● EXERCISE BRIEF
Select all lines in the records that include "icon".

(Screenshot grounding data)

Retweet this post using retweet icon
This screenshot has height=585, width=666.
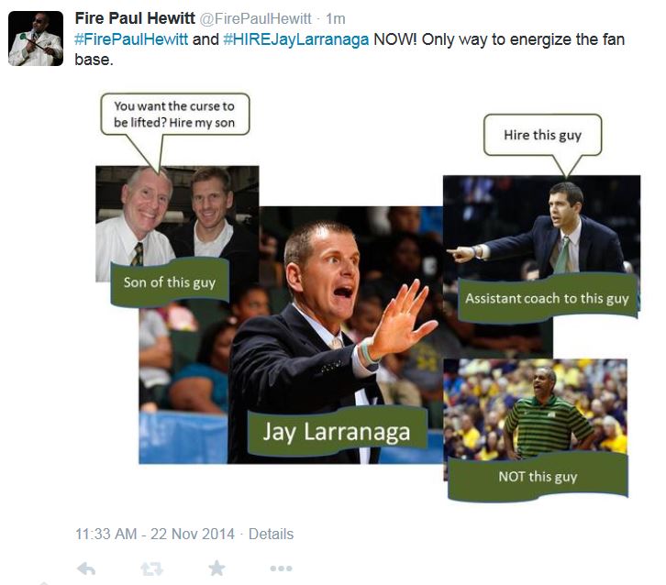click(x=151, y=568)
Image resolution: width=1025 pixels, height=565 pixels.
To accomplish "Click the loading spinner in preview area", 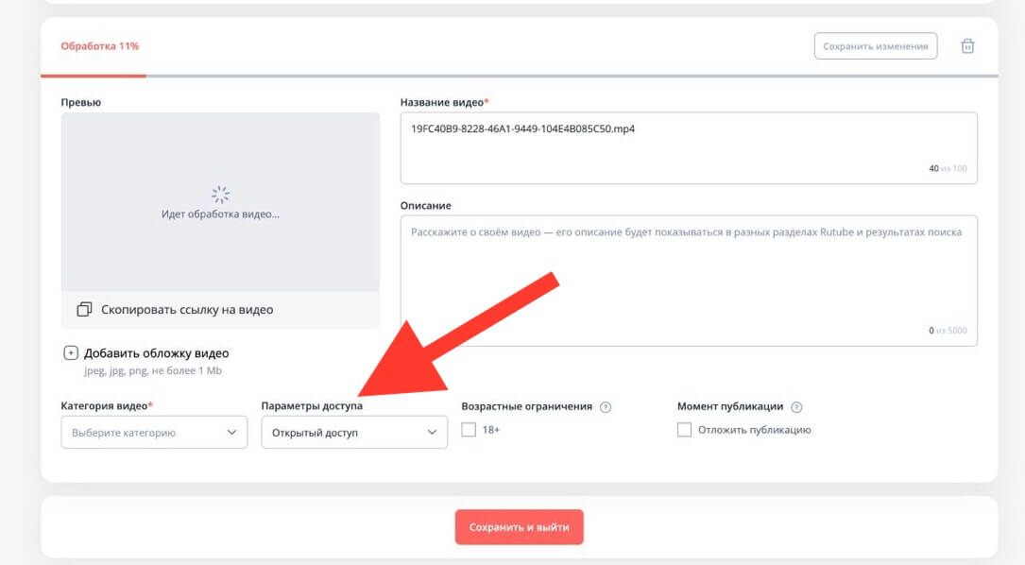I will (x=220, y=195).
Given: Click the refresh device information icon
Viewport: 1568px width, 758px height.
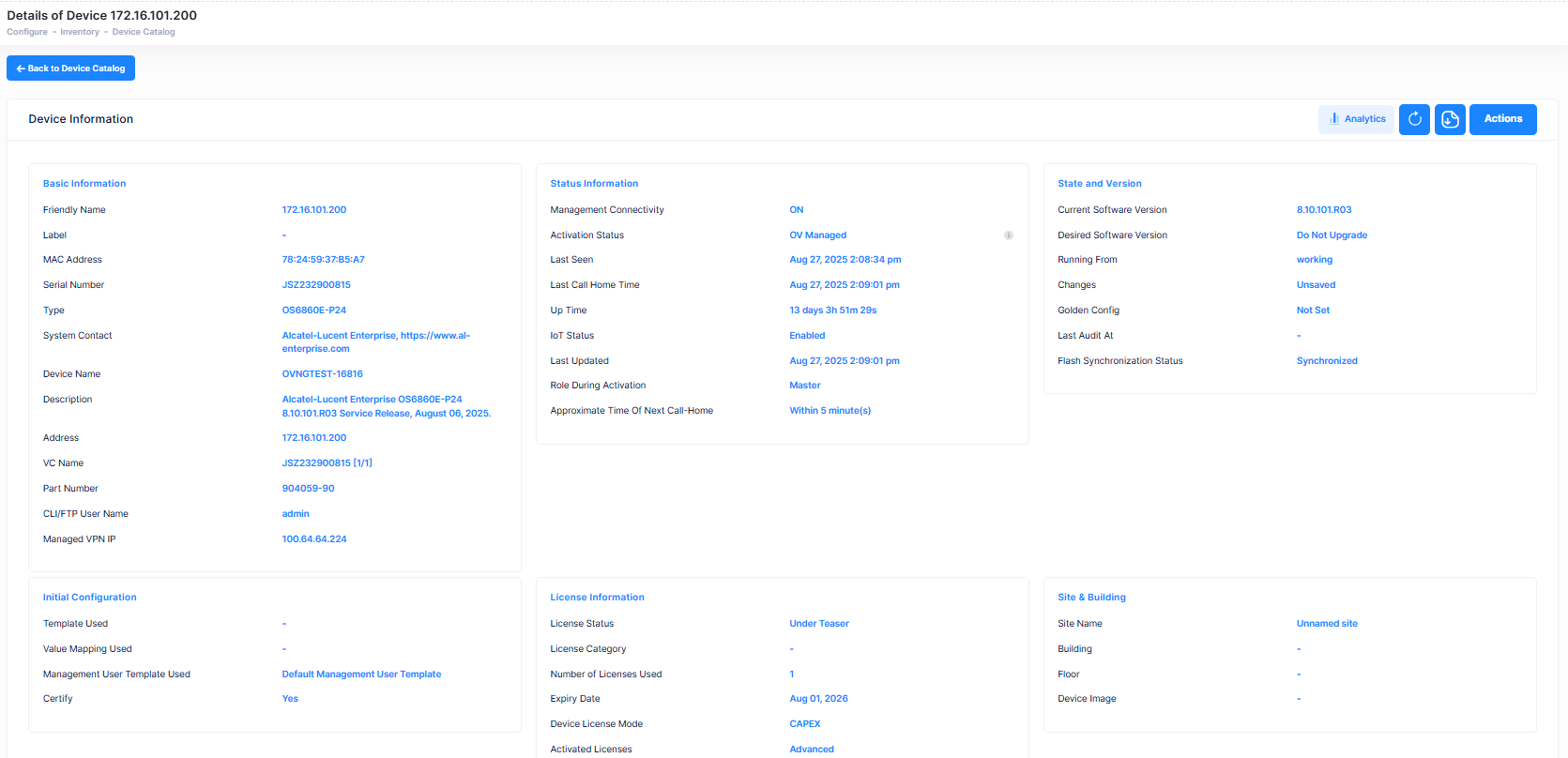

● PROBLEM SOLUTION
Retweet this post using retweet icon
Given: Click the refresh device information icon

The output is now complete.